An exact copy is needed of the lines in the entries below from the line with "Given: Click the" up to and including the line with "This screenshot has width=674, height=685.", and of nothing else. Leave the pictures out.

Collection entries:
▼

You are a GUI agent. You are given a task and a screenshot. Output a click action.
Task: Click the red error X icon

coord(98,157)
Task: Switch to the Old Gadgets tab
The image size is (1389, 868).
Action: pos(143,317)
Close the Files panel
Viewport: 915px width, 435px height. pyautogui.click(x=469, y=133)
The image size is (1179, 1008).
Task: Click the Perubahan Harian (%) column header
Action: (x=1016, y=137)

▲
▼

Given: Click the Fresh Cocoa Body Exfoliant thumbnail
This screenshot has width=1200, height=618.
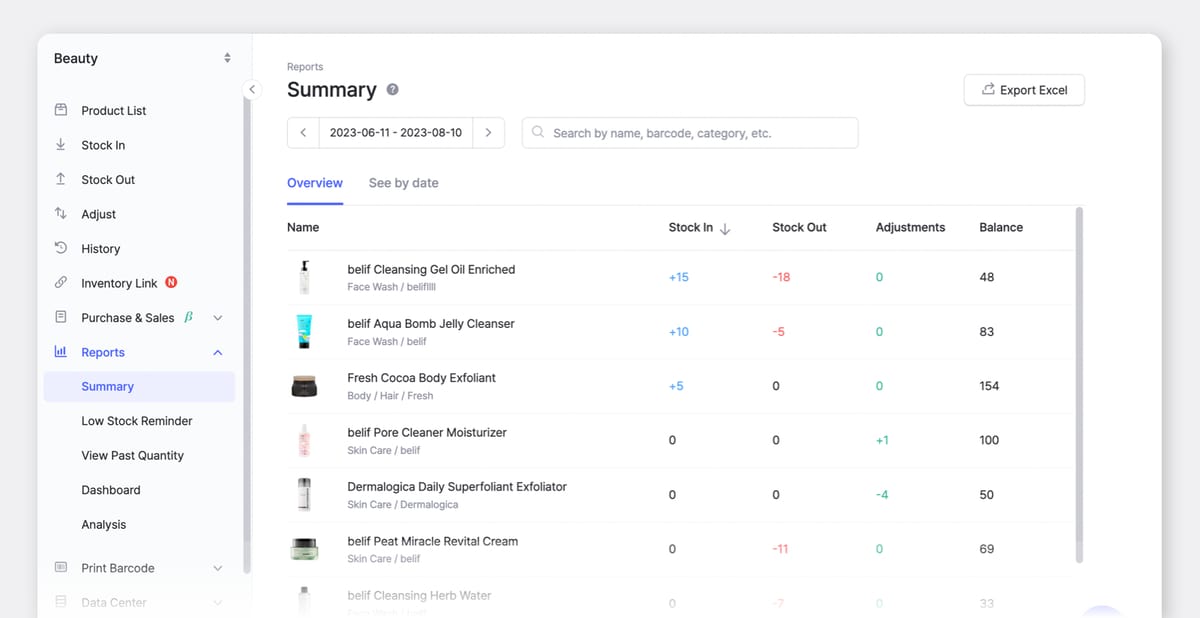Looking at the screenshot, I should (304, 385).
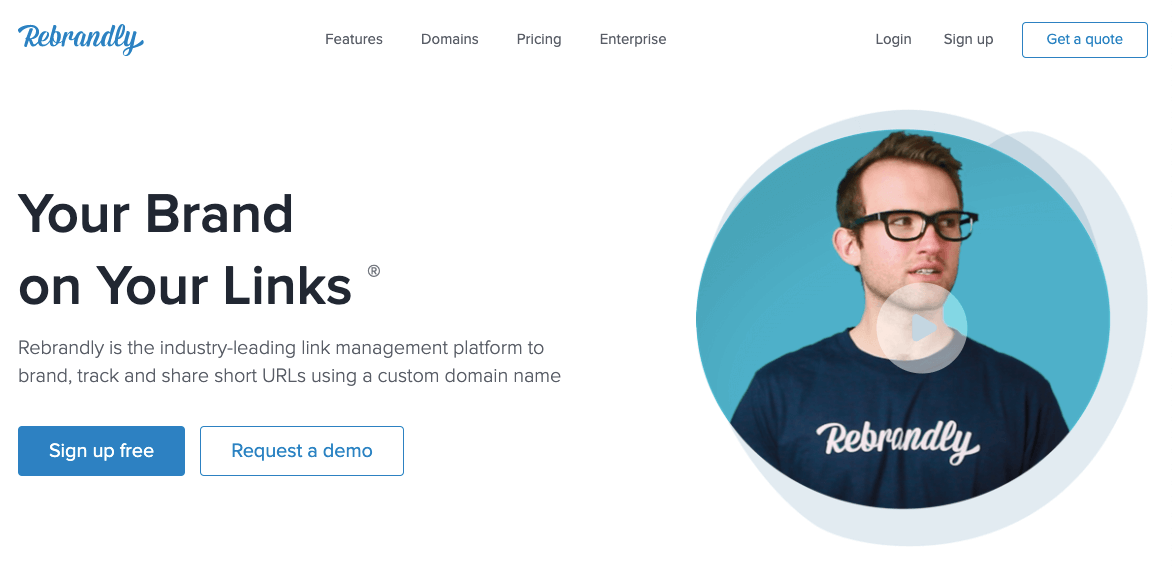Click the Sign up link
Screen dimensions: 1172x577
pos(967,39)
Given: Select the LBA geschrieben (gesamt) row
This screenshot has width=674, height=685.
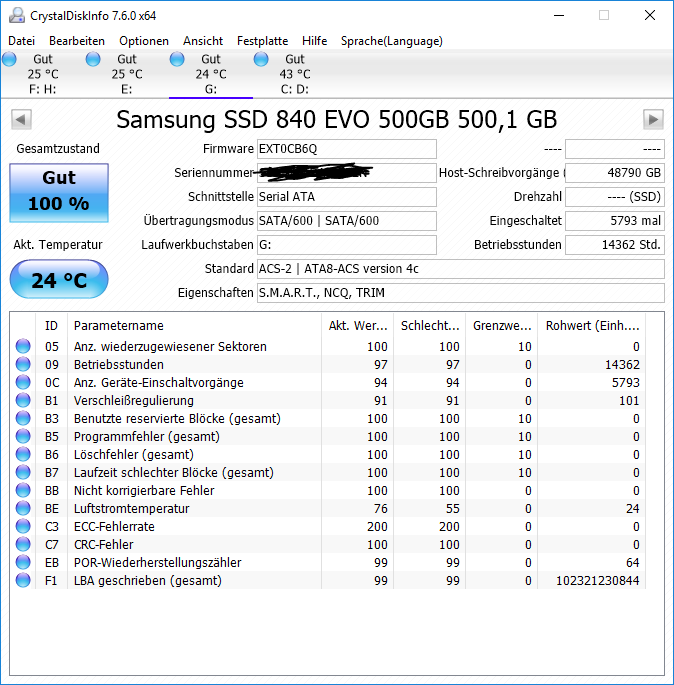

▲
▼

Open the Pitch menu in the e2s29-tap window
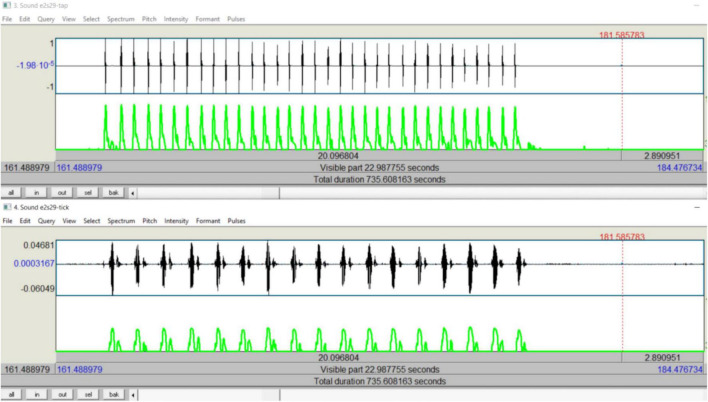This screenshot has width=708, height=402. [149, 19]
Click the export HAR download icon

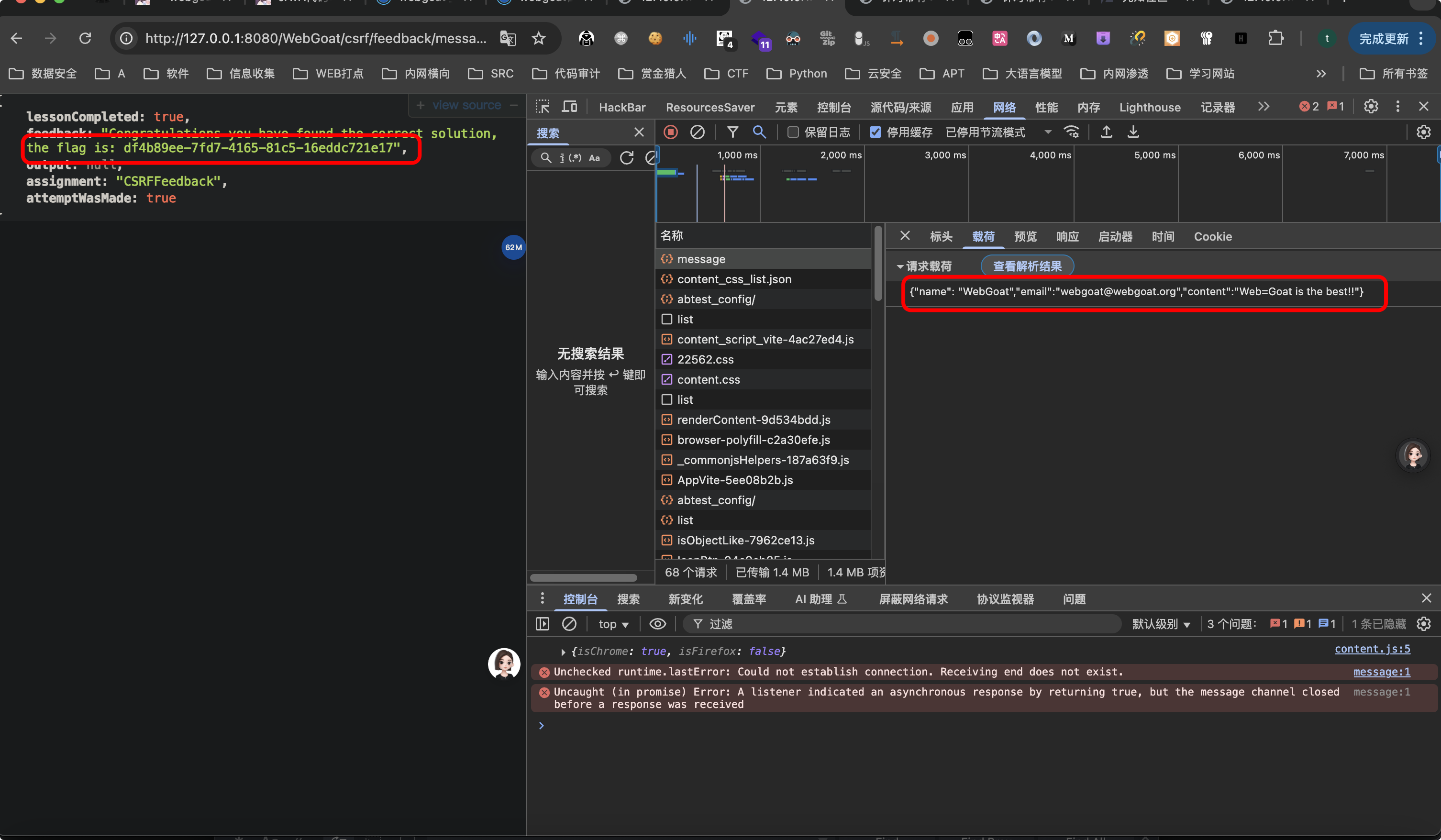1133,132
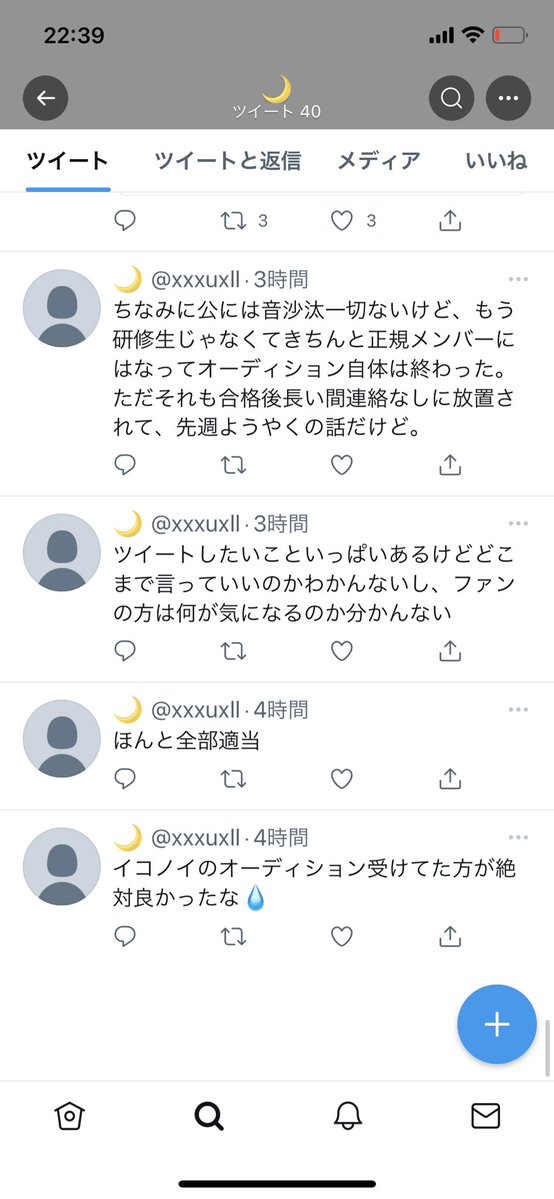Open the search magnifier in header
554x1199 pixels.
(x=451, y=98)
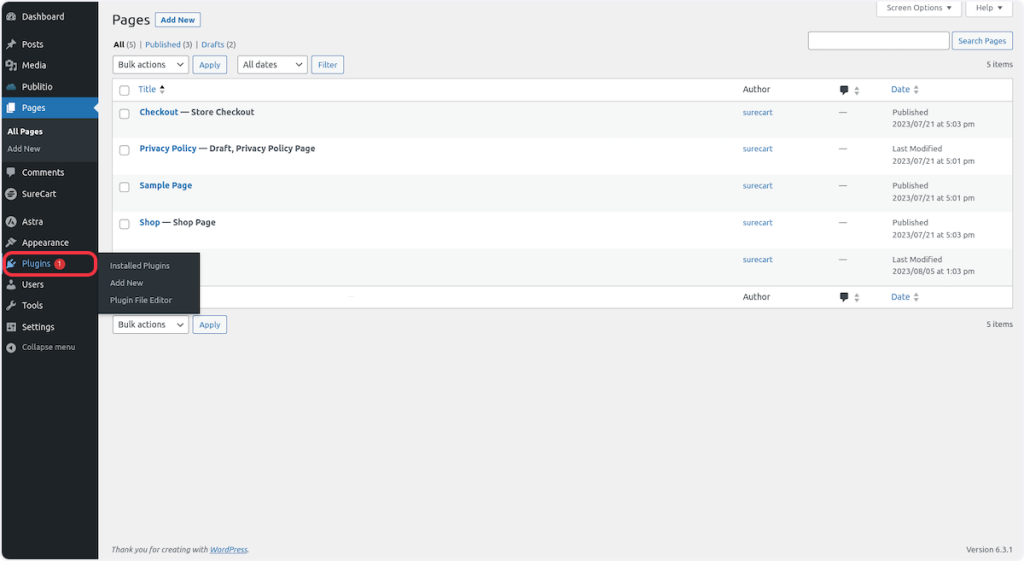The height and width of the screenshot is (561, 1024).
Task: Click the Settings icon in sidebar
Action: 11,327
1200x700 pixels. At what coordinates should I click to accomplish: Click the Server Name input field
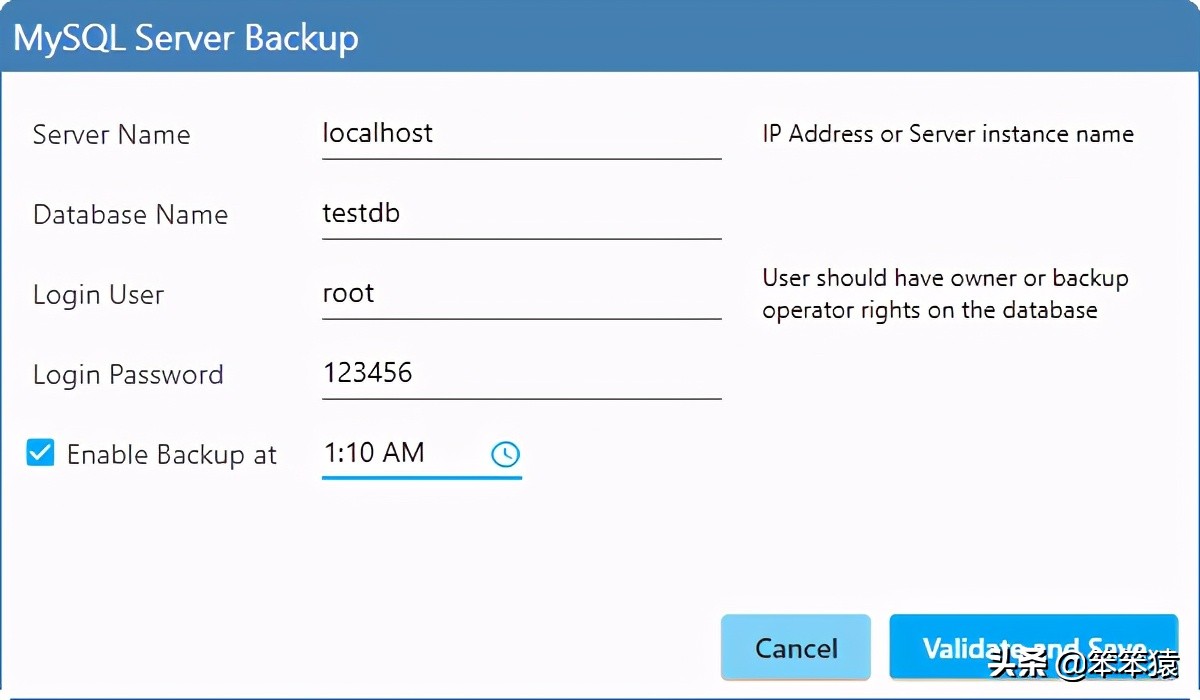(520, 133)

▲

[TASK RESPONSE]
Given: Click the Fresh Cocoa Body Exfoliant thumbnail
This screenshot has width=1200, height=618.
Looking at the screenshot, I should (304, 385).
Click the Sign up link
Screen dimensions: 1172x577
pos(967,39)
Given: Select the LBA geschrieben (gesamt) row
This screenshot has width=674, height=685.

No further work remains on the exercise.